→ EXERCISE BRIEF: Recast the lines starting at the one containing "You are a GUI" and ending at the one containing "tap(187, 20)" as a Markdown table with the columns No. and Line, one numbered line per table row, skipping blank lines. Leave the pictures out of the table.

→ DATA TO PROCESS:
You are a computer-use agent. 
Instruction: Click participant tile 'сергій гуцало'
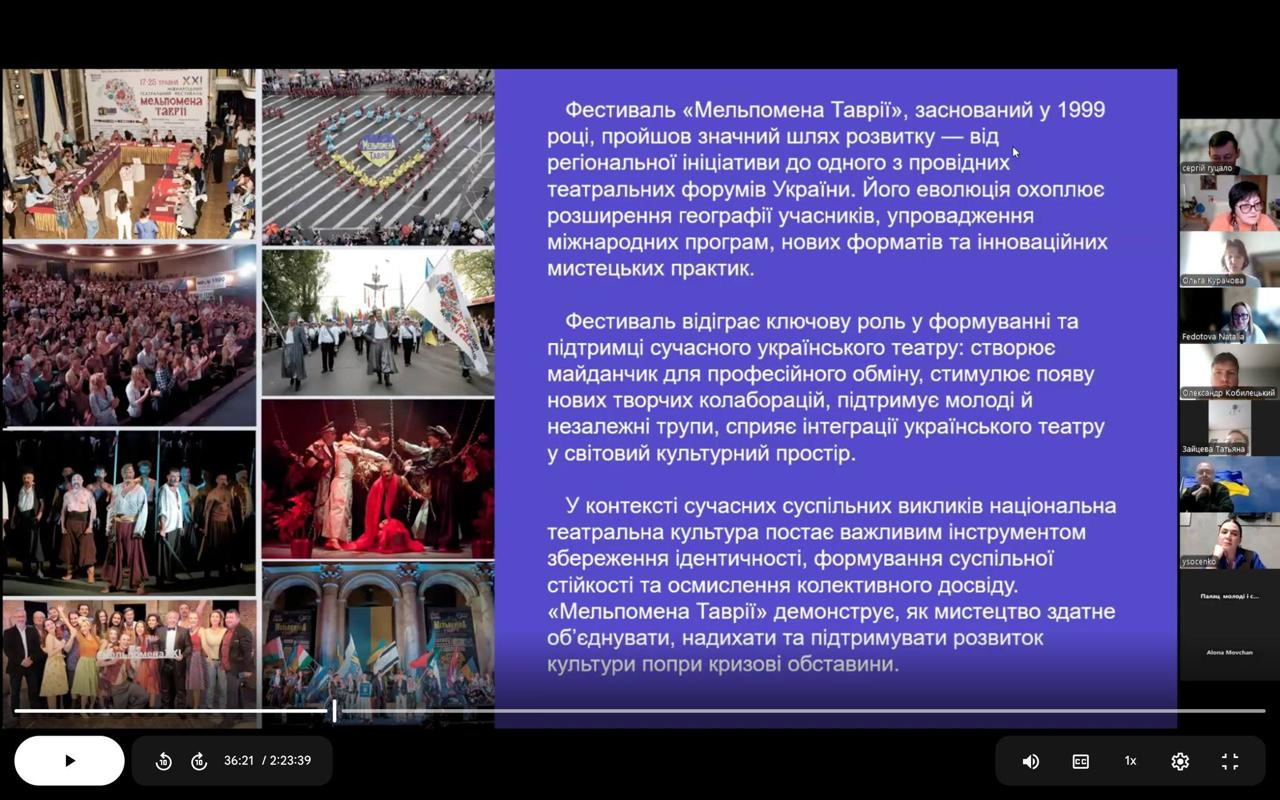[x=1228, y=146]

...

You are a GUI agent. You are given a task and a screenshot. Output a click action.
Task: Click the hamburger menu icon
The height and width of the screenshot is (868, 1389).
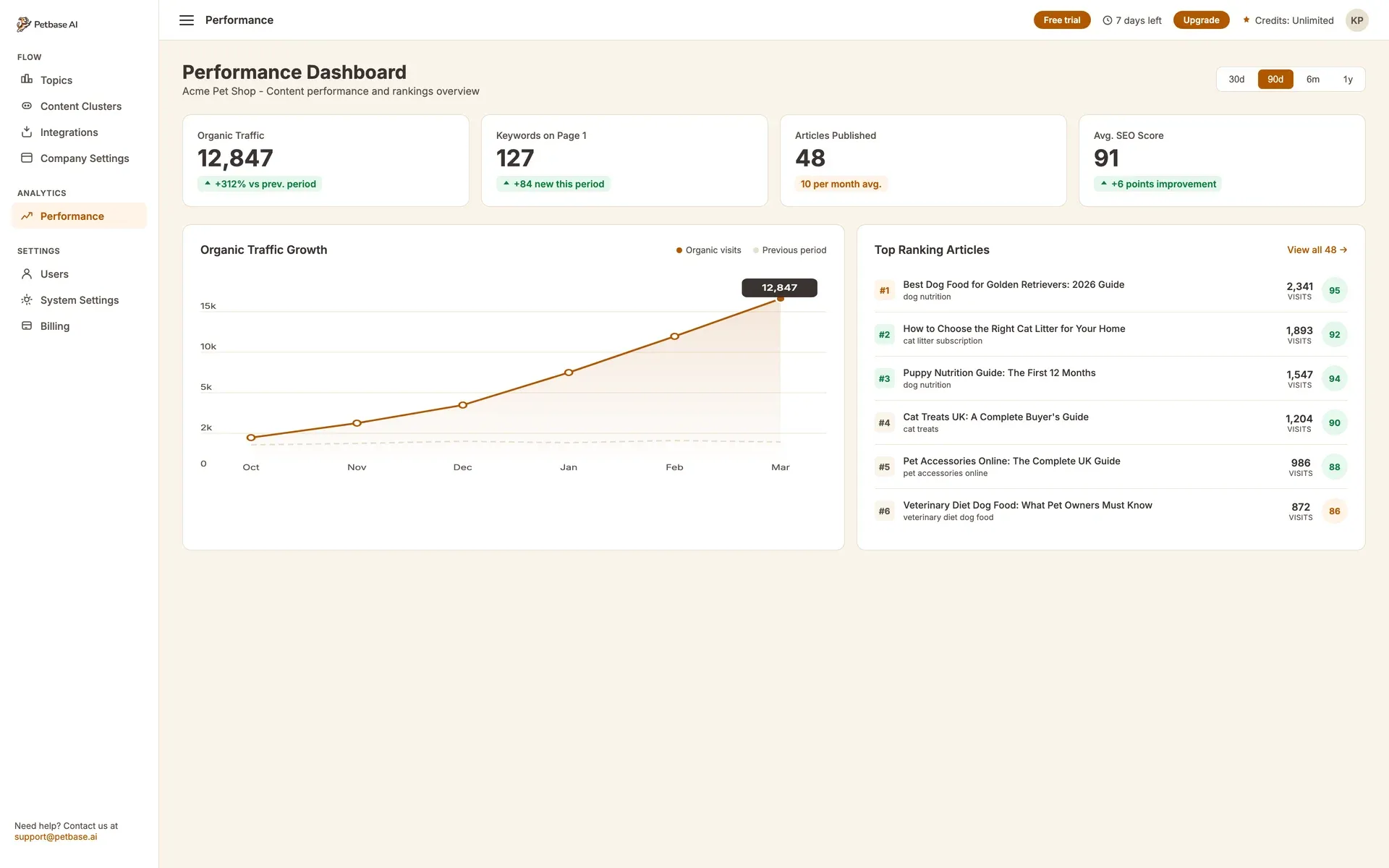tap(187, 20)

→ SOLUTION TO THE PROBLEM:
| No. | Line |
|---|---|
| 1 | You are a GUI agent. You are given a task and a screenshot. Output a click action. |
| 2 | Task: Click the hamburger menu icon |
| 3 | The height and width of the screenshot is (868, 1389). |
| 4 | tap(187, 20) |